BPJS Kesehatan Jelaskan Soal 3 Aturan yang Dikritik Menkes

Ilustrasi BPJS Kesehatan. TEMPO/Tony Hartawan

Jakarta - Direktur Jaminan Pelayanan Kesehatan BPJS Kesehatan Maya A. Rusady menuturkan, selama 4 tahun, Jaminan Kesehatan Nasional-Kartu Indonesia Sehat (JKN-KIS) hingga kini sudah mengalokasikan senilai Rp 250 triliun untuk pembiayaan kesehatan baik di layanan primer maupun rujukan. Dari Rp 250 triliun yang dibayarkan BPJS, sebesar 80 persen untuk membayarkan rawat jalan.

"Peserta JKN KIS lebih dari 200 juta jiwa. Untuk menjamin kesehatan peserta dan agar lebih efisien maka diterbitkan tiga aturan itu. Terlebih BPJS diminta di rapat tingkat menteri untuk BPJS mengendalikan biaya," katanya, Senin, 27 Agustus 2018.

Kementerian Kesehatan meminta tiga aturan Direktur Jaminan Pelayanan Kesehatan BPJS Kesehatan yang baru saja diterapkan untuk ditunda pemberlakuannya. Sebab, ketiga aturan tersebut seharusnya diatur melalui peraturan presiden.

Ketiga aturan tersebut yakni Peraturan Direktur Jaminan Pelayanan Kesehatan (Perdirjampelkes) No.2/2018 tentang Penjaminan Pelayanan Katarak dalam Program Jaminan Kesehatan, Perdirjampelkes No.3/2018 tentang Penjaminan Pelayanan Persalinan dengan Bayi Lahir Sehat, dan Perdirjampelkes No.5/2018 tentang Penjaminan Pelayanan Rehabilitasi Medik.

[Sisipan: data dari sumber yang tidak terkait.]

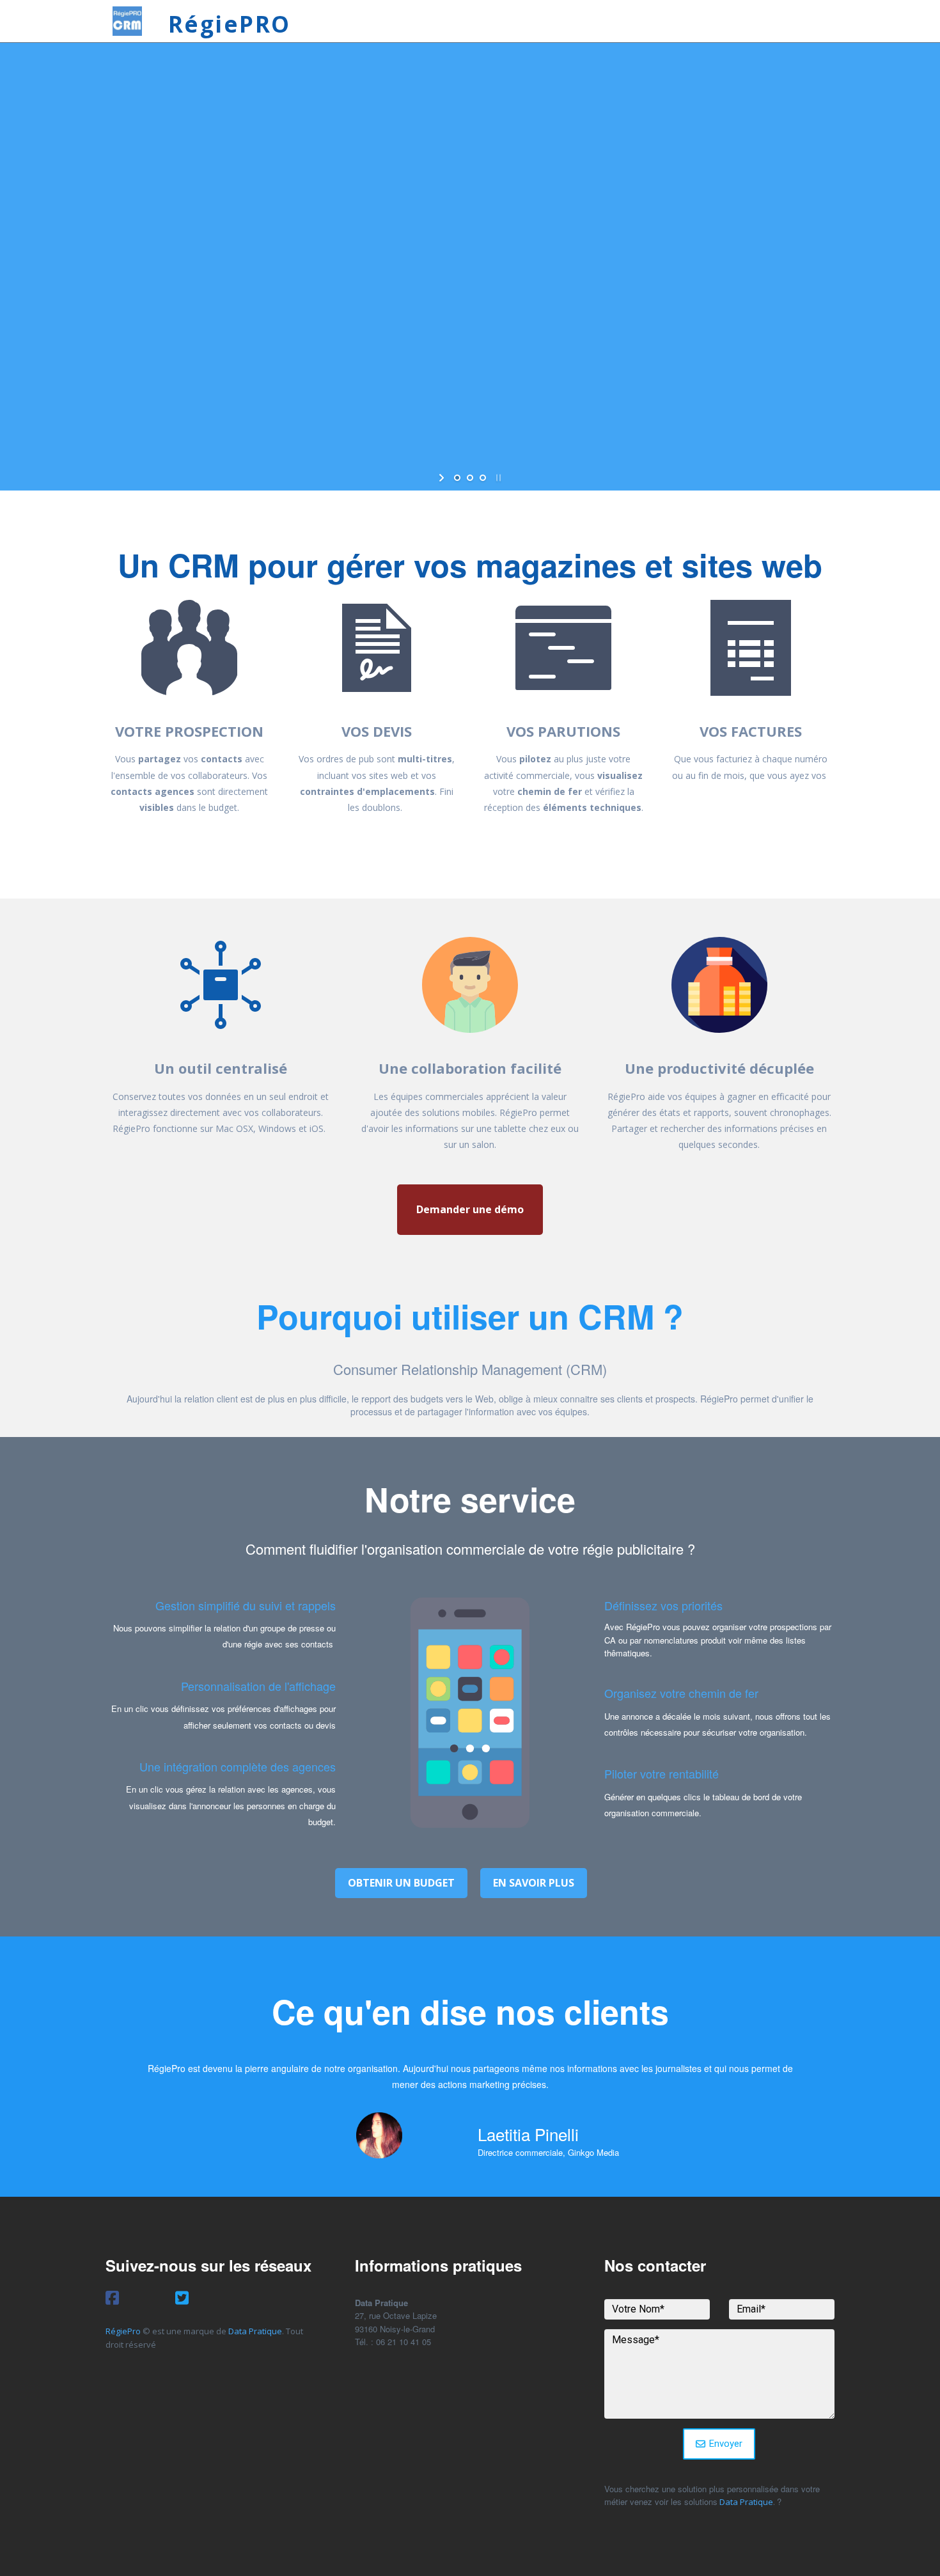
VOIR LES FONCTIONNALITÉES (611, 305)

Berdasarkan data BPJS Kesehatan, ada tiga penyakit yang menduduki paling besar biaya rawat jalan dan inap yakni operasi katarak, persalinan bayi yang lahir sehat dari ibu yang caesar, dan perawatan fisioterapi.

Sepanjang tahun lalu, BPJS membayar klaim bayi baru lahir sehat senilai Rp 1,7 triliun, operasi katarak senilai Rp 2,65 triliun, dan fisioterapi senilai Rp 965 miliar.

"Utilisasinya cukup tinggi dari biaya juga demikian tapi kasusnya tidak tergolong gawat darurat yang perlu diprioritaskan dan dilakukan sehingga ada upaya efisien. Lalu muncul tiga aturan ini," kata Maya.

Untuk diketahui, keuangan BPJS Kesehatan mengalami defisit sekitar Rp 9,75 triliun pada 2017. Begitu juga pada 2016 defisit senilai Rp 9,7 triliun. Defisit tersebut terus bertambah hingga saat ini.

Hitungan itu berdasarkan jumlah pendapatan iuran dari program JKN-KIS, yang hanya senilai Rp 74,25 triliun sementara jumlah klaimnya mencapai Rp 84 triliun.

Berdasarkan Rencana Kinerja dan Anggaran Tahunan BPJS Kesehatan Tahun 2018, pendapatan ditargetkan mencapai Rp 79,77 triliun dan pembiayaan sebesar Rp 87,80 triliun yang artinya defisit sekitar Rp 8,03 triliun.